Fenerbahçe’nin daha 7. dakikada Soldado’nun şutunda, Ayew’in topa temasi ile 1-0 öne geçişi; “Tasarlanmış bir gol nasıl atılır?” sorusunun, tez konusu olacak cevabıdır. Türk futbolunda neredeyse hiç olmayan, “Derinlemesine stratejik ara pas” ilkesi; bu gol öncesinde şahane uygulandı. Gol o kadar muhteşem şekilde projelendi ki; kim olsa atardı. Bu pozisyonda adamlar değil, işin sistemi önemliydi.

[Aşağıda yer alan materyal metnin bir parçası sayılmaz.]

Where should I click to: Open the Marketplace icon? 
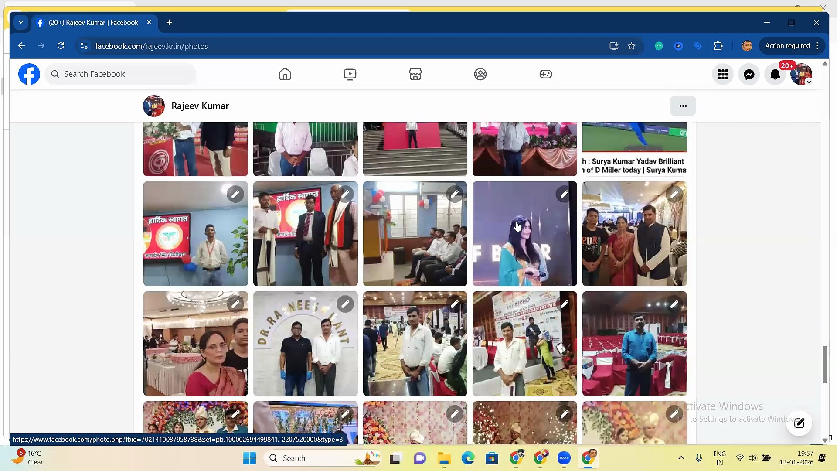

Fenerbahçe, bir tek Sadık dışında eski ve bildik kadrosu içindeydi. Takımı küme düşme hattına indirenler aynı adamlardı. Fakat “Ne yapmaları, nasıl yapmaları, niçin yapmaları” gerektiği, bu kez kafalarına dank ettirilmişti.
Koşmuyorlardı, koşuyorlar... Tempoları düşüktü, vites arttırdılar... Dayanışmaları yoktu, birbirlerine kenetlendiler... Pozisyona bile giremiyorlardı, şimdi arka arkaya tehlike yaratıyorlar.

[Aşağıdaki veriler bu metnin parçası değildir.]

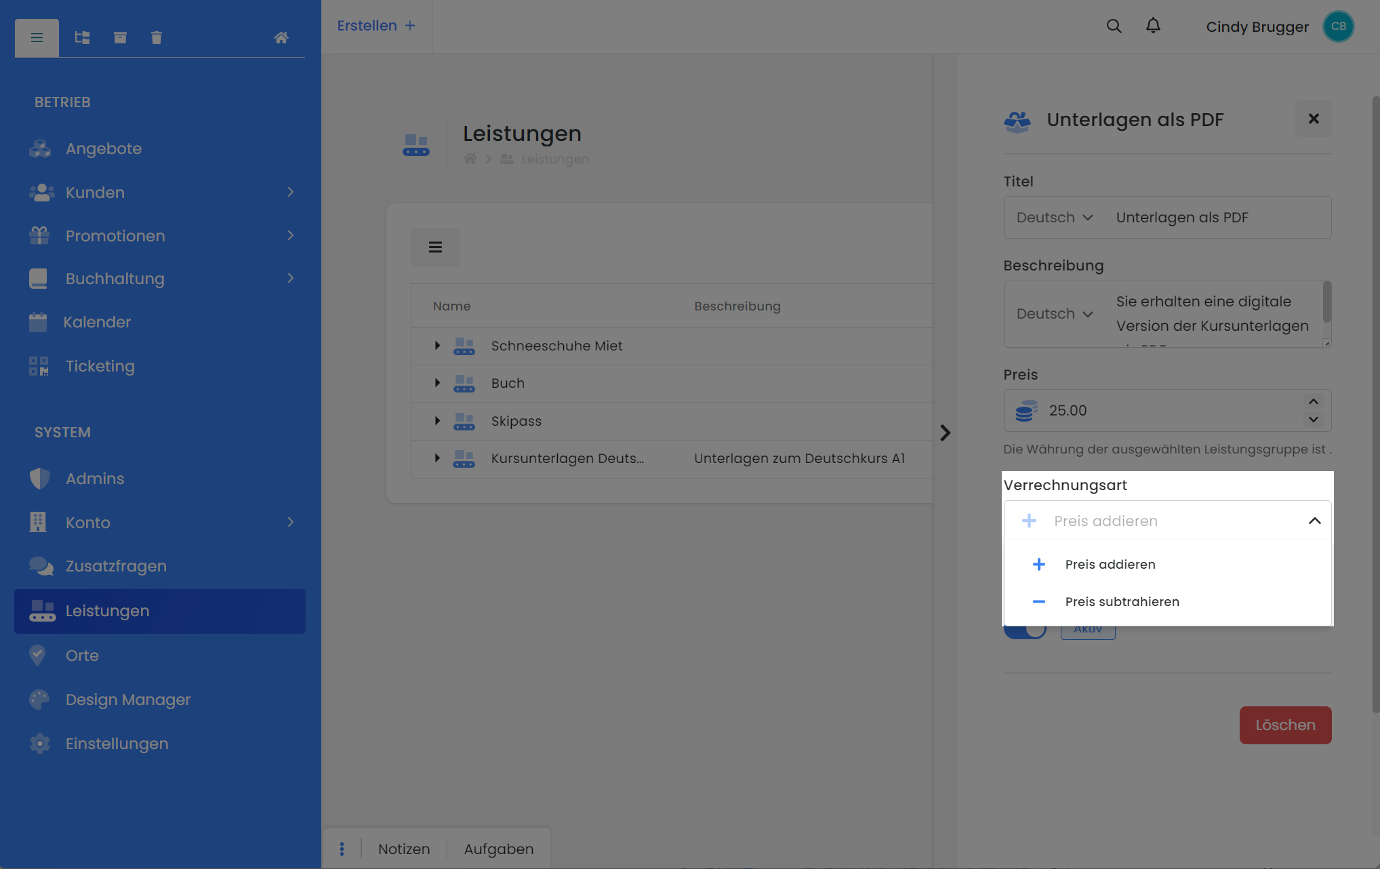The height and width of the screenshot is (869, 1380).
Task: Open the tree structure icon in sidebar
Action: click(82, 38)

Şişeden cin çıkmadı elbette... Ne oldu da, doğru yöne saptılar?
Sihirli değnek değmiş de diyemeyeceğimize göre; işbilir birisinin marifeti olsa gerek... Mecburen “Ersun Yanal farkı” demek zorundayız.
***
Göztepe ara-sıra gösterişli işler yapabilen bir takım olmasına karşın, evsahibinin organize olmalarına izin vermeyen kararlı futbolu; tüm marifetlerine ambargo koydu. F.Bahçe’nin arzu dolu ve teknik yeterlilik gösteren çabası, maçtaki genel tablonun tek cümlelik özetiydi.

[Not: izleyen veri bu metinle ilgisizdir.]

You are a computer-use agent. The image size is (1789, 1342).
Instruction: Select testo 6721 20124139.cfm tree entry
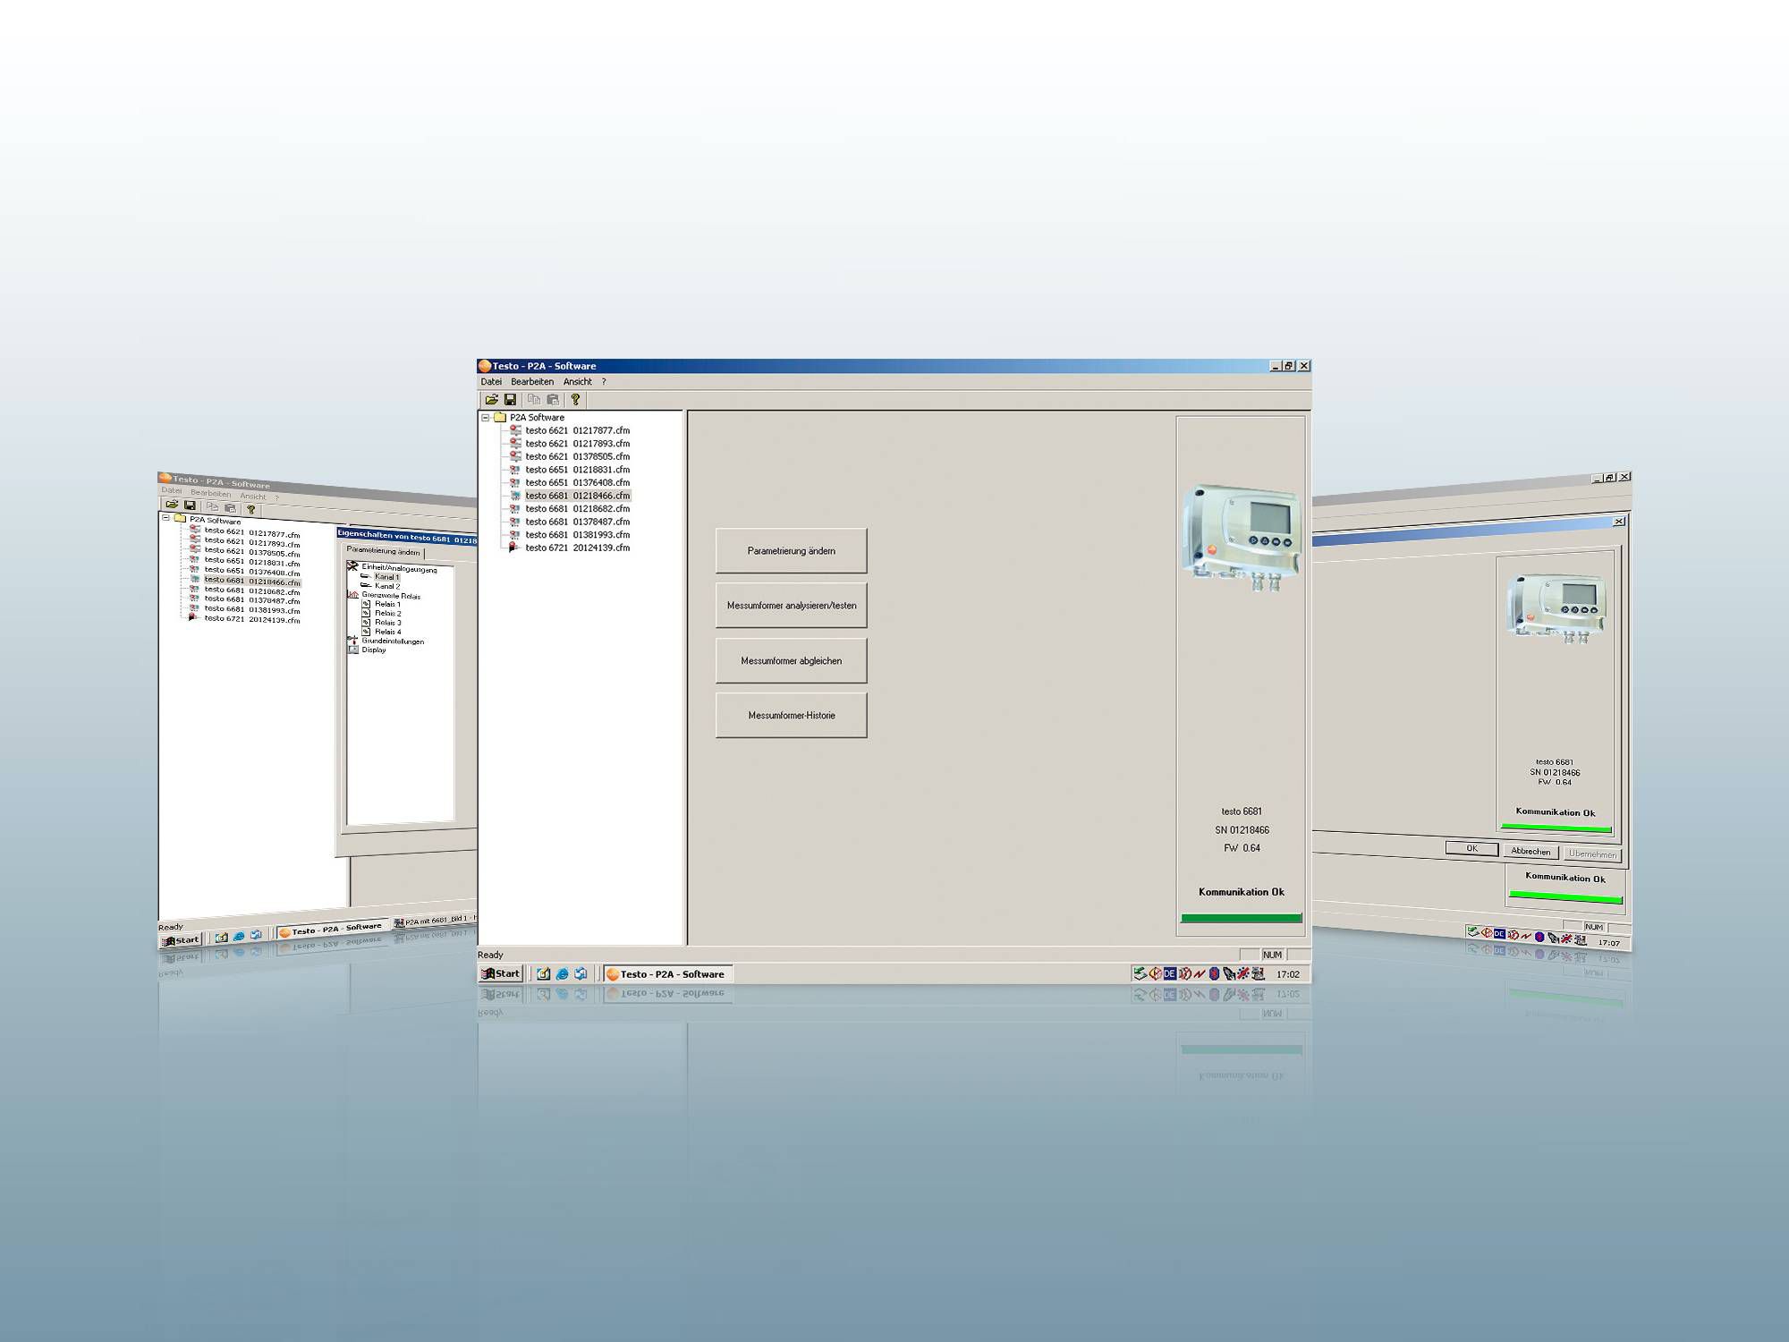577,548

Takımdaki düzelme, gözle görülüyor. Ama elle de tut ulabilmesi için; mevcut düzelmenin gelişerek büyümesi gerekiyor. Ancak oyunun uzun süre 1-0’da kalınarak maçın risk altında tutulması, henüz herşeyin her duruma yetecek düzeyde olmadığının işareti... Daha aktif, daha üretken, daha becerikli olmak gerekiyor.